At the intersection between the sociology of law and globalization studies, this project will be the first large-scale social science study on the legal professions in Hong Kong and Taiwan. The primary research objectives are: (1) to understand how the adjacent social spaces of corporate legal markets in Taiwan, Hong Kong and China relate to one another; (2) to investigate how boundaries between social actors are constructed in workplace interactions (i.e. between lawyers and business corporations); and (3) to use the case of the corporate legal market to uncover the spatial and relational consequences of globalization in East Asia and beyond. This project builds on Dr. Liu's previous research analyzing the emergence and transformation of the Chinese legal services market, where he conducted hundreds of interviews with lawyers and state officials in China.

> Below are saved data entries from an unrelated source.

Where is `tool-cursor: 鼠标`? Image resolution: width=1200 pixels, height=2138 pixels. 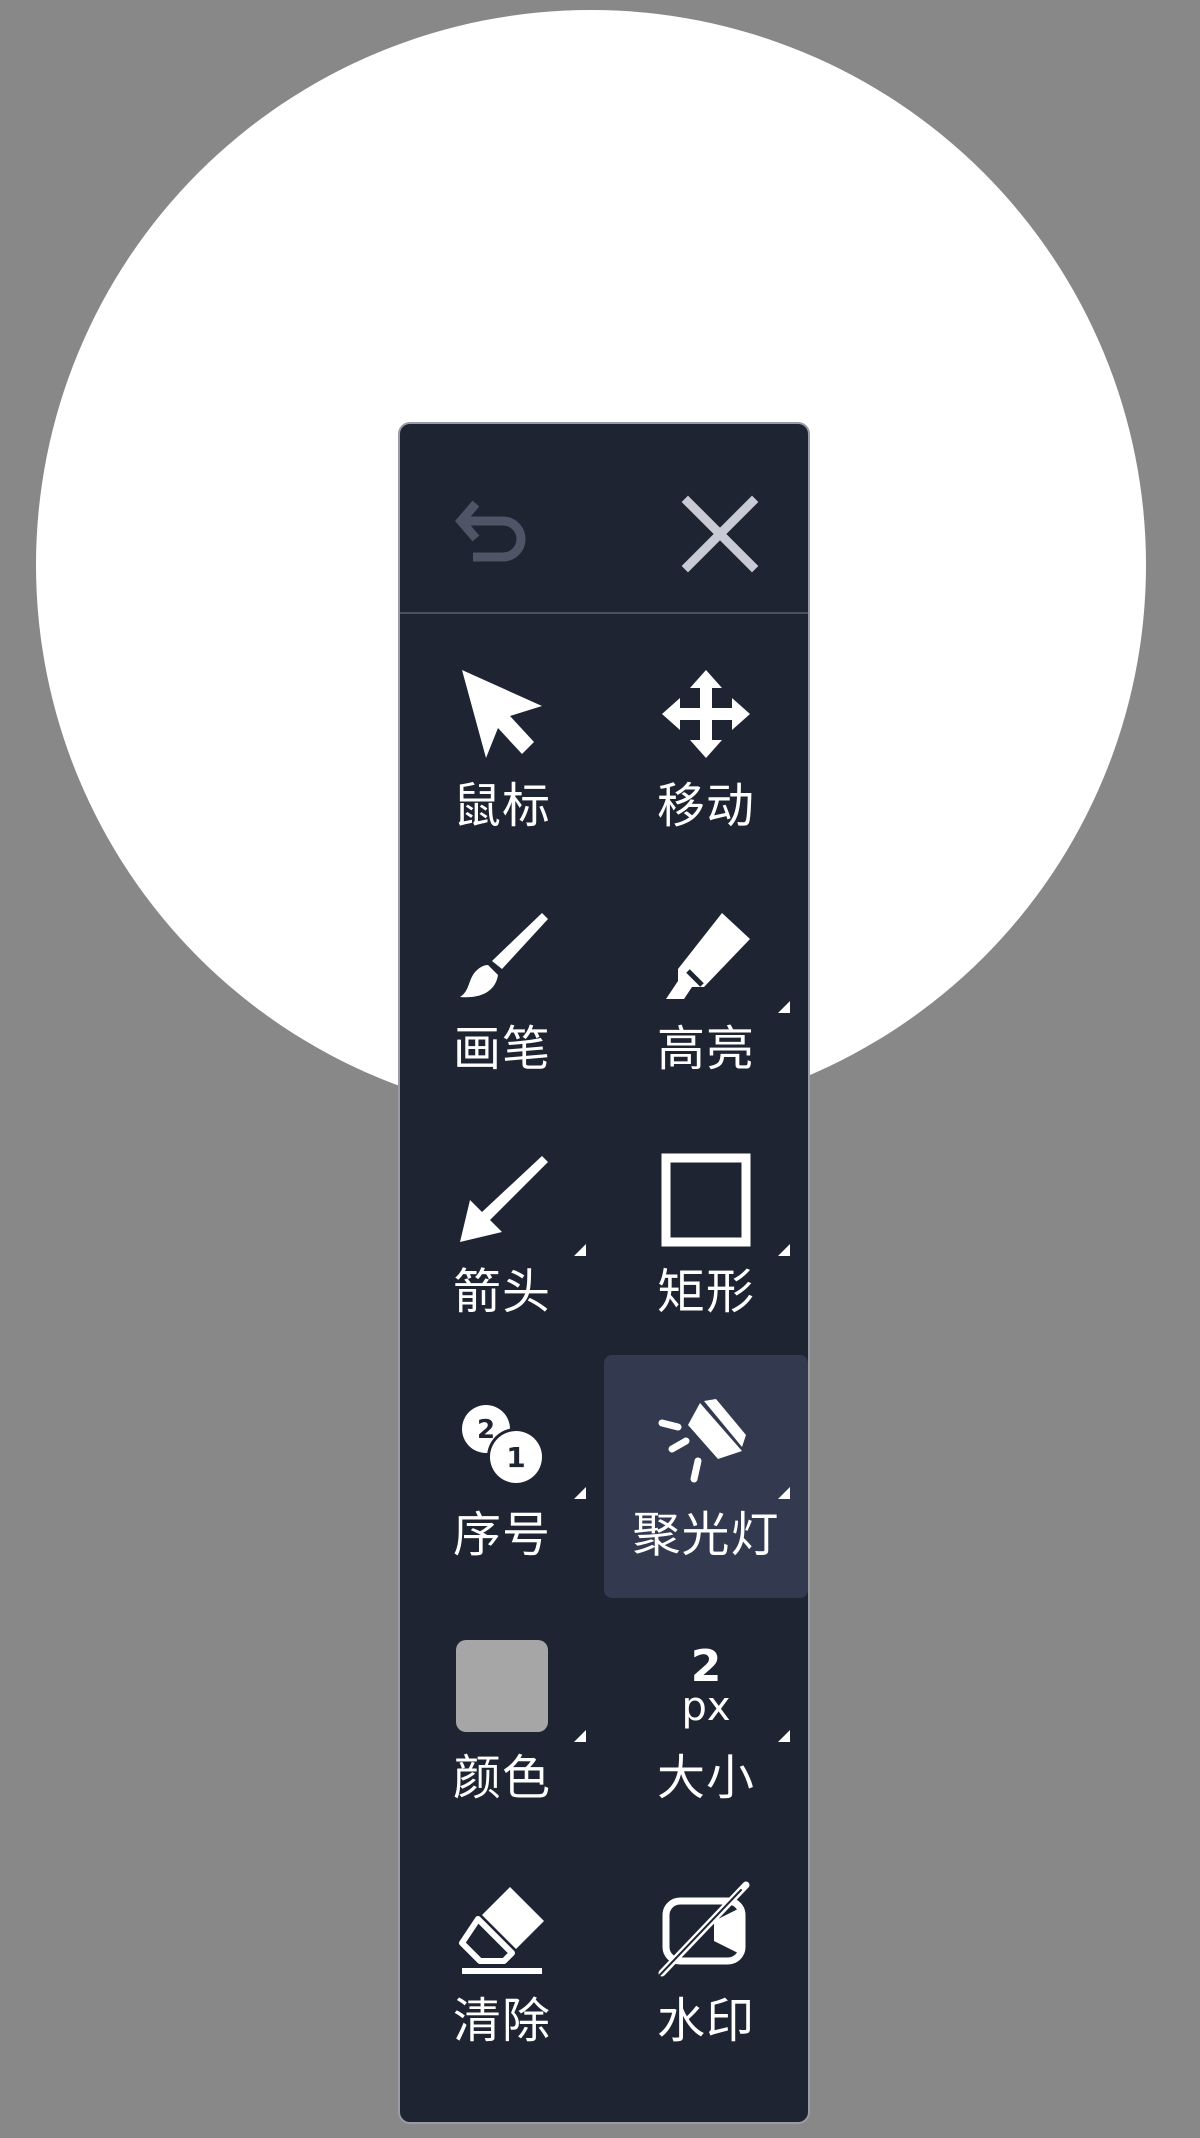 tool-cursor: 鼠标 is located at coordinates (502, 748).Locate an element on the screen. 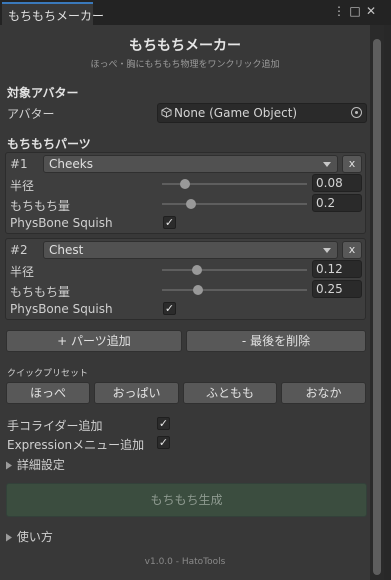  expression-menu-checkbox: ✓ is located at coordinates (164, 442).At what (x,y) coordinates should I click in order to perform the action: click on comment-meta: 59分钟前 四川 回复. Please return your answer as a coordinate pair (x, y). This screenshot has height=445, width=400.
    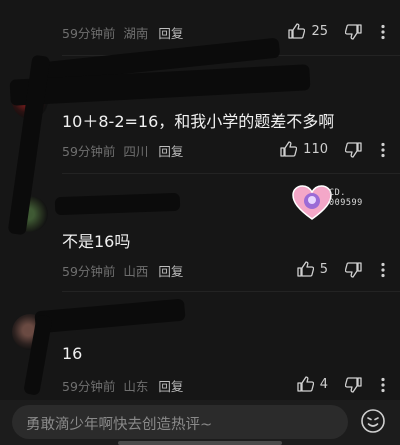
    Looking at the image, I should click on (122, 150).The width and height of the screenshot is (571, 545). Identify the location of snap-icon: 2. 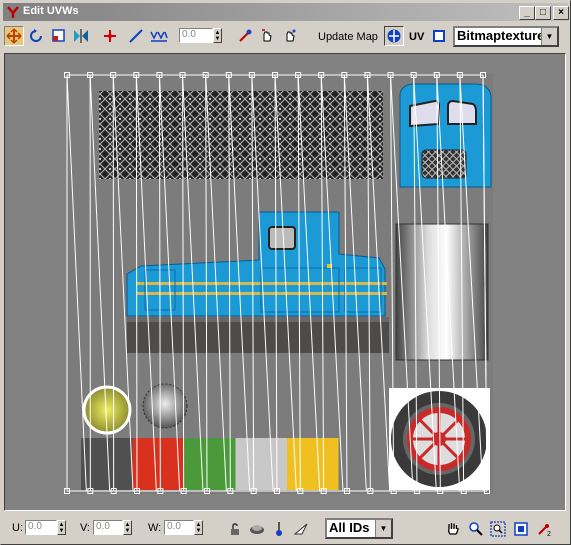
(544, 530). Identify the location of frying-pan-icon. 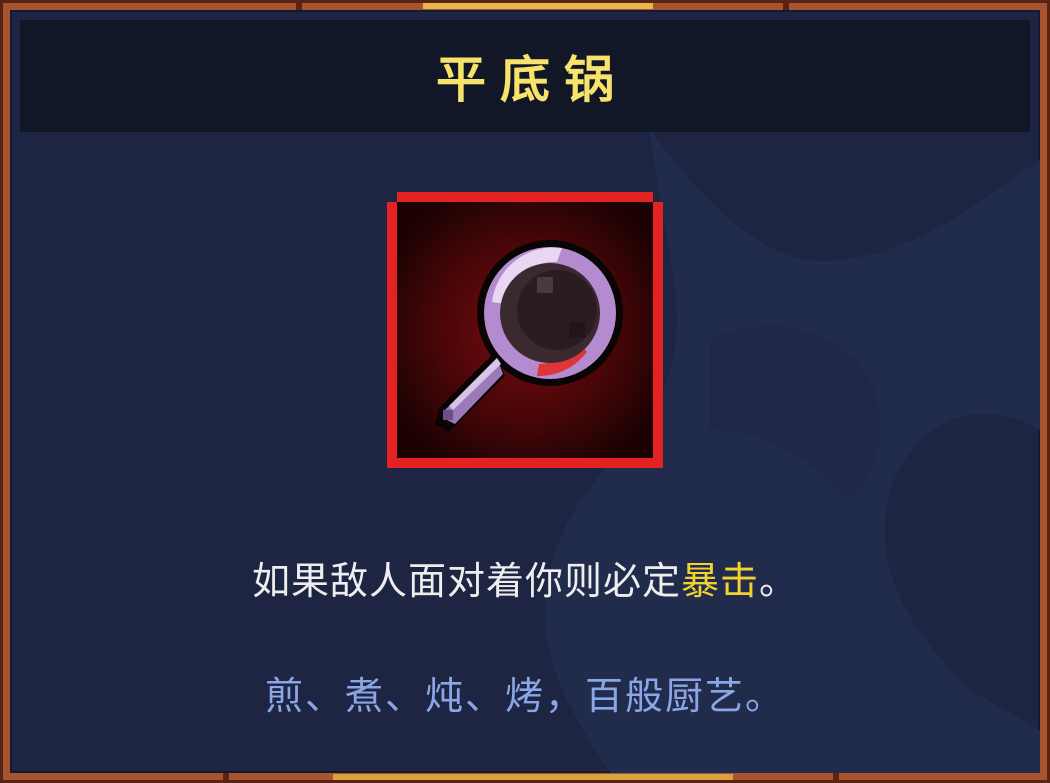
(525, 330).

Dr. Liu is an Assistant Professor of Sociology and Law at the University of Toronto and a Faculty Fellow at the American Bar Foundation. He received his L.L.B. degree from Peking University Law School and his Ph.D. in sociology from the University of Chicago. He joined the University of Toronto faculty in 2016, after teaching sociology and law at the University of Wisconsin-Madison. His research interests include the sociology of law, organizations and professions, globalization, and social theory. He has conducted multiple empirical projects on these topics, including empirical research on China’s legal reform and legal profession, and published on socio-legal theory and general social theory. His new project will build on his extensive research experience in China on the topic of globalization and the legal profession.

Professor Liu is the author of three books in Chinese and English, most recently, Criminal Defense in China: The Politics of Lawyers at Work. He has also published many articles in leading law and social science journals, such as the American Journal of Sociology.